**DESCRIPTION OF THE TASK:** Replace "browser" with "editor" in the stretch from the start of the entries through the line that contains "pos(56,172)", and give that stretch back with nothing else changed. Leave the pictures out.

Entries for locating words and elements
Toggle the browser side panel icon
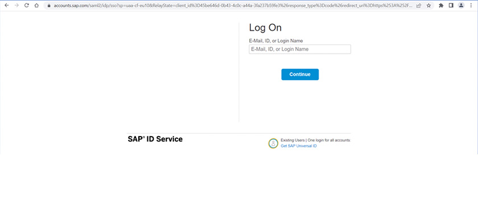This screenshot has width=478, height=222. pos(451,5)
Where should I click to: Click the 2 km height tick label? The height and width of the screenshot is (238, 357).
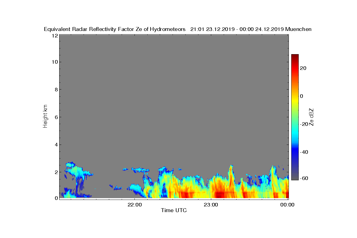pos(56,172)
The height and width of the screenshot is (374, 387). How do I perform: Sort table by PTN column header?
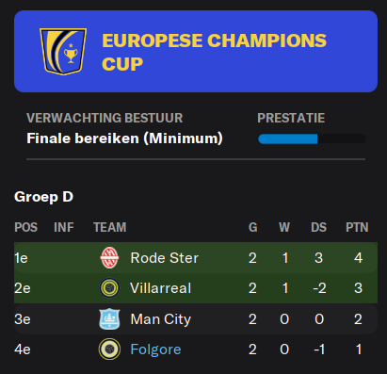357,227
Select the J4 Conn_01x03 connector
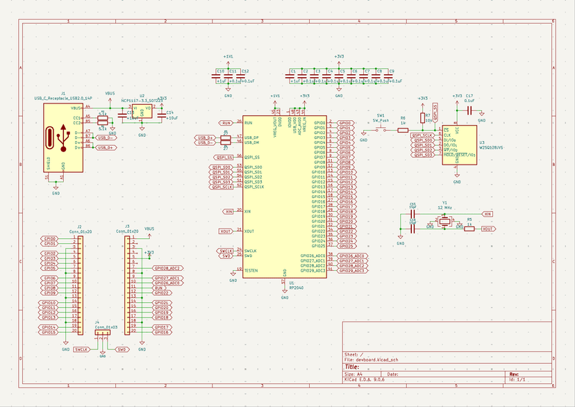 coord(103,336)
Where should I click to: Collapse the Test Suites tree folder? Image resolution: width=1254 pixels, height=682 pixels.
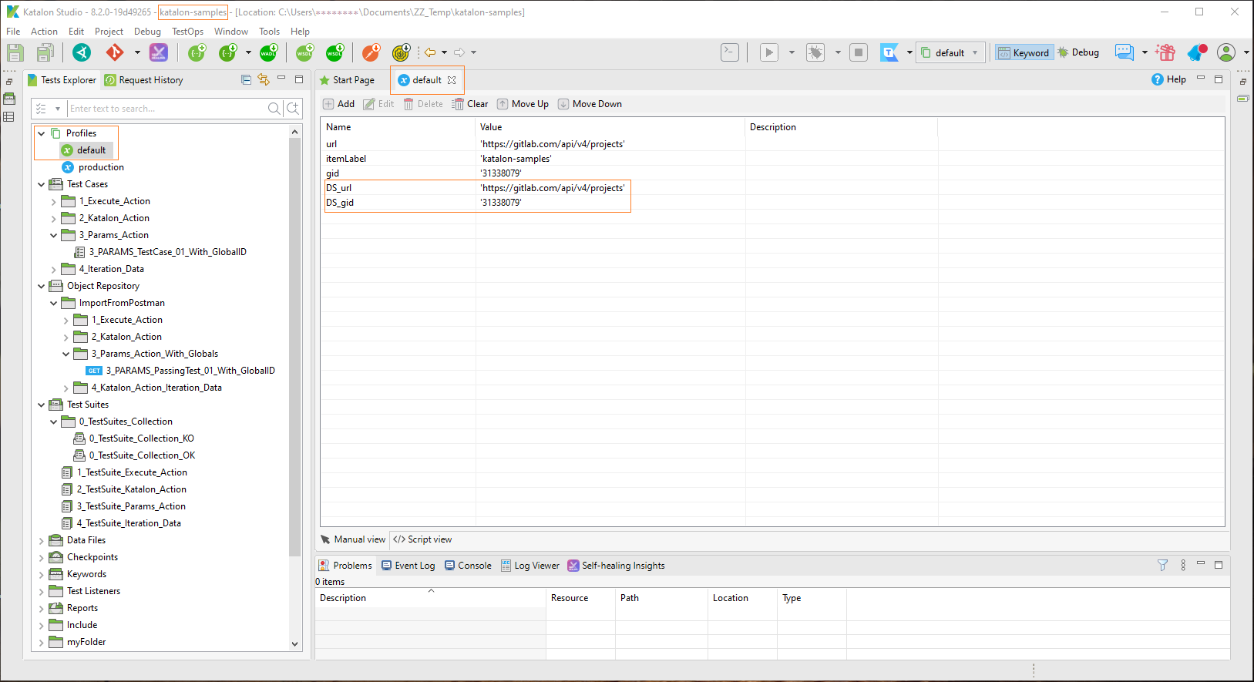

**TASK SOLUTION:**
Toggle the editor side panel icon
This screenshot has width=478, height=222. pos(451,5)
Where should I click to: Click the 2 km height tick label? The height and width of the screenshot is (238, 357).
pos(56,172)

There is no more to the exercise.